→ **EXTRACT PROVIDED**
What’s your genetic health forecast?


By AGENCY

Having a high genetic risk for most diseases does not mean you will inevitably develop them, but instead, allows you to modify your lifestyle to lower your overall risk. — AFP

You may be familiar with a range of tips for living a healthy life: Watch your weight, exercise, eat nutritious food and don’t smoke, for example.

What if you could combine these lifestyle factors with a host of other variables to learn your risk of developing specific diseases, to help catch and treat them early or prevent them altogether?

Previously inconceivable, such personal guides to well-being are becoming increasingly possible because of new and sophisticated genome-wide technologies that capture data spanning entire genomes, says Dr Victor Ortega, associate director for the Mayo Clinic Center for Individualized Medicine in Arizona, United States.

The complex scores are compiled from a combination of data from thousands to hundreds of thousands of a person’s DNA (deoxyribonucleic acid) sequence variants.

This type of large genome-wide data has the potential to predict disease risks, such as heart disease, diabetes, asthma and specific cancers.

“Imagine knowing your genetic predisposition for having a heart attack in your 50s, or if you’re in the top 5% of the population for the risk of cancer or diabetes based on data from your whole genome.

“With this knowledge, you could make informed lifestyle choices and receive enhanced screenings to mitigate that risk,” he says.

Calculating genetic risk

As a pulmonologist and genomic scientist, Dr Ortega is leading a charge to breathe new life into precision medicine advancements.

His mission is rooted in a deep commitment to health equities and inspired by his grandmother.

“My grandmother died of asthma, and that should not have happened.

→ **ASSIGNMENT**
Reproduce the stretch of the article on genetic health risk from "Previously inconceivable, such" through "Arizona, United States.", keeping every word and mark unchanged. The entries that come after the article are drawn from a separate source.

[Pixel coordinate grounding data]
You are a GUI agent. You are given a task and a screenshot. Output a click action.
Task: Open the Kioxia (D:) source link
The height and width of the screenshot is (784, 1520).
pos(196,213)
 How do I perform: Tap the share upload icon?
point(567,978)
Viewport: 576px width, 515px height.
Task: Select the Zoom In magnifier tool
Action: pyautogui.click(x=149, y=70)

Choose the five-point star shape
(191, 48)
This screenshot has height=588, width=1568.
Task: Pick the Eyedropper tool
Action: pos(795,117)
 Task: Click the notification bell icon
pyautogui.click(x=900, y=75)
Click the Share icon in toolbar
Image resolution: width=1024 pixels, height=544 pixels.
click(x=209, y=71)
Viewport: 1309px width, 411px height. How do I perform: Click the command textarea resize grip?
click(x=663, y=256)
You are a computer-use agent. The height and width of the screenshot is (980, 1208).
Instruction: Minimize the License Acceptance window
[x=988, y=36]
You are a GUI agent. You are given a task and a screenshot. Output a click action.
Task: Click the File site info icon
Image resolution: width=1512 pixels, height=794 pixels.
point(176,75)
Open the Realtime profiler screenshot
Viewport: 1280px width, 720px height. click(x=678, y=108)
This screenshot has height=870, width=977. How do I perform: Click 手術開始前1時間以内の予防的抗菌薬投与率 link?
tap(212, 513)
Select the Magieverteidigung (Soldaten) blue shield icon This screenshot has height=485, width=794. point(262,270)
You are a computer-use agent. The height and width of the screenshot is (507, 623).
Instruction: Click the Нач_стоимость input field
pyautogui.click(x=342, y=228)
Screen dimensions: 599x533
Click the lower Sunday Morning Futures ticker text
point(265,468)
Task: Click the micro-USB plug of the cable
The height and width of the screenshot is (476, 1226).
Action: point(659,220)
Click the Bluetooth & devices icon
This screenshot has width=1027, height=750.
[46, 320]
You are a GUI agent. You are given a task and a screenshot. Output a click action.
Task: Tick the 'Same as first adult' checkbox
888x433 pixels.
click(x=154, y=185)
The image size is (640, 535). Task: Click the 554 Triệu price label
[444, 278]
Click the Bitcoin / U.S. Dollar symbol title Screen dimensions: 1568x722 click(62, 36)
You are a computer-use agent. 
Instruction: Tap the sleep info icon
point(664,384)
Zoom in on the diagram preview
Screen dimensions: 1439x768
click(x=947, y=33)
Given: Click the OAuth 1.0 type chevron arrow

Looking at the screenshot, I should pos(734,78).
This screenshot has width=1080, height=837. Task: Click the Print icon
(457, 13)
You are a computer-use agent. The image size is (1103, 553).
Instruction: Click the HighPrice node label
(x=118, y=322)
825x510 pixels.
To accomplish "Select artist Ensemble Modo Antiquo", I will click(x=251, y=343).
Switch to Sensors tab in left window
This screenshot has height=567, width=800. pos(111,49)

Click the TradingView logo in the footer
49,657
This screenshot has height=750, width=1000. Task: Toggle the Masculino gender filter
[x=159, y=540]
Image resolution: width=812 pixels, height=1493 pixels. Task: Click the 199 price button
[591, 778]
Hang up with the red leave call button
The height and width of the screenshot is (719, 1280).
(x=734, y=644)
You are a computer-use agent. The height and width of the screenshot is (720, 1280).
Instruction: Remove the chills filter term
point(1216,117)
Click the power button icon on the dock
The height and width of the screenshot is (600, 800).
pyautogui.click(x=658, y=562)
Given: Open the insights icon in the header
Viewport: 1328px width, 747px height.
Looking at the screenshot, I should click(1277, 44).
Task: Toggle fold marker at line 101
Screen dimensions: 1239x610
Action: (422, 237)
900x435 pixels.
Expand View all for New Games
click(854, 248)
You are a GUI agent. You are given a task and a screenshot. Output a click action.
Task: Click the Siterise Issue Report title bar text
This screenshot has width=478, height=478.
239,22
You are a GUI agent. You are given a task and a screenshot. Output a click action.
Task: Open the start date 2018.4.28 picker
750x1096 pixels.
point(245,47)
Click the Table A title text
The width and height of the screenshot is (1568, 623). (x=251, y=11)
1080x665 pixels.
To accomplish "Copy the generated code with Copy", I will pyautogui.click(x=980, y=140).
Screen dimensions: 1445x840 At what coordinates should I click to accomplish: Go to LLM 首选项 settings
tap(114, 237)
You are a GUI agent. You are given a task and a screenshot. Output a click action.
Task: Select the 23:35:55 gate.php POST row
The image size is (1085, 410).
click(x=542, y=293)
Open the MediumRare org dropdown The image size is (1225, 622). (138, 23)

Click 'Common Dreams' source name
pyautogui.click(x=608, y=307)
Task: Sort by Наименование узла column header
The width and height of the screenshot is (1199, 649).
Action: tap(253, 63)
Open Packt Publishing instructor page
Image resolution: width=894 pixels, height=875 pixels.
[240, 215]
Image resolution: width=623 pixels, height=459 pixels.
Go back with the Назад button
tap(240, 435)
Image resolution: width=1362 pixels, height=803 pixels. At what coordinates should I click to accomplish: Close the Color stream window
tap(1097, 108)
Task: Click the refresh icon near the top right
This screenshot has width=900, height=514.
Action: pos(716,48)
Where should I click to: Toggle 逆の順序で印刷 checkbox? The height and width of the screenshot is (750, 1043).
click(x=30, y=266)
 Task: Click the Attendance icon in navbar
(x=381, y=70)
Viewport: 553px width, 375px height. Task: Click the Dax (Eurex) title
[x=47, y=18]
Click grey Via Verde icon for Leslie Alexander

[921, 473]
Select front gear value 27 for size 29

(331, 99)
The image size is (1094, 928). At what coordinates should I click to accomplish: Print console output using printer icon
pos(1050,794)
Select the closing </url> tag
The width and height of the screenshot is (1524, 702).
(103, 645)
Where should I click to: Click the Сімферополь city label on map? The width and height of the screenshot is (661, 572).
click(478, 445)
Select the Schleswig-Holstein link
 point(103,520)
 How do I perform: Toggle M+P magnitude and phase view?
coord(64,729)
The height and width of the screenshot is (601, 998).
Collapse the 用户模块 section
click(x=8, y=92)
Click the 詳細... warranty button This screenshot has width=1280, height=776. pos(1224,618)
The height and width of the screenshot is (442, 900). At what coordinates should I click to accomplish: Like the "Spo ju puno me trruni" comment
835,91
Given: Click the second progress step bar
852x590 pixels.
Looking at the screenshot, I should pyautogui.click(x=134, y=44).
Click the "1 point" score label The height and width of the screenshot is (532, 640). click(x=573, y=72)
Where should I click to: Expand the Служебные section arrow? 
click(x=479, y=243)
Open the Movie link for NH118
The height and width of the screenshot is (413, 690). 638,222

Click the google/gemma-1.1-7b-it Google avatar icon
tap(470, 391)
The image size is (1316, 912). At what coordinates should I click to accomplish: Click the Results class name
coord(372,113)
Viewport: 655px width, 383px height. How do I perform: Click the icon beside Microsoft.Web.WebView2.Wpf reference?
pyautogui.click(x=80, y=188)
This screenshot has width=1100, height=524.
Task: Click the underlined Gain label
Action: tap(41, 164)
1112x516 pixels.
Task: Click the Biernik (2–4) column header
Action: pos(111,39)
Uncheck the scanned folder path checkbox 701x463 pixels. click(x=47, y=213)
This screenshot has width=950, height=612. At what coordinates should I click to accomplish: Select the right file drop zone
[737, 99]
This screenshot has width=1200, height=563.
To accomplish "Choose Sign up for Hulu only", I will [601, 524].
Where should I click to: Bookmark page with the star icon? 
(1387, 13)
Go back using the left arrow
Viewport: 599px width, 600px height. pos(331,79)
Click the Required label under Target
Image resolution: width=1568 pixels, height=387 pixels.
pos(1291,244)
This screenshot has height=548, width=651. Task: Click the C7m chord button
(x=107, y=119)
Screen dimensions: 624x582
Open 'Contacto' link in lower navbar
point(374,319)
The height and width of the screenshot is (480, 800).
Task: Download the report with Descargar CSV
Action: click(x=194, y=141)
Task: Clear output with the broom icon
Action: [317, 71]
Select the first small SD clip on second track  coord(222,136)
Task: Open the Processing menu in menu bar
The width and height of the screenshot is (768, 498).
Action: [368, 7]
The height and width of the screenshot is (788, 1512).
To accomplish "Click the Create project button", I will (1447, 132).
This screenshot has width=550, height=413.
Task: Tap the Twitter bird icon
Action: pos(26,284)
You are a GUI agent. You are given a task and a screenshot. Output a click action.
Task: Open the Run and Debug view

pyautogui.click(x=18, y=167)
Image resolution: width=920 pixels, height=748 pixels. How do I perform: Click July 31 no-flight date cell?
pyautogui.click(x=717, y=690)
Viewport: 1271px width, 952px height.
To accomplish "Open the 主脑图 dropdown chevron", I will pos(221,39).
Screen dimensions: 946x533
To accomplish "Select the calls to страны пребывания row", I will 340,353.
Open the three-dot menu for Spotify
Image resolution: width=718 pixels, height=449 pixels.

→ **EXERCISE RESPONSE**
Previously inconceivable, such personal guides to well-being are becoming increasingly possible because of new and sophisticated genome-wide technologies that capture data spanning entire genomes, says Dr Victor Ortega, associate director for the Mayo Clinic Center for Individualized Medicine in Arizona, United States.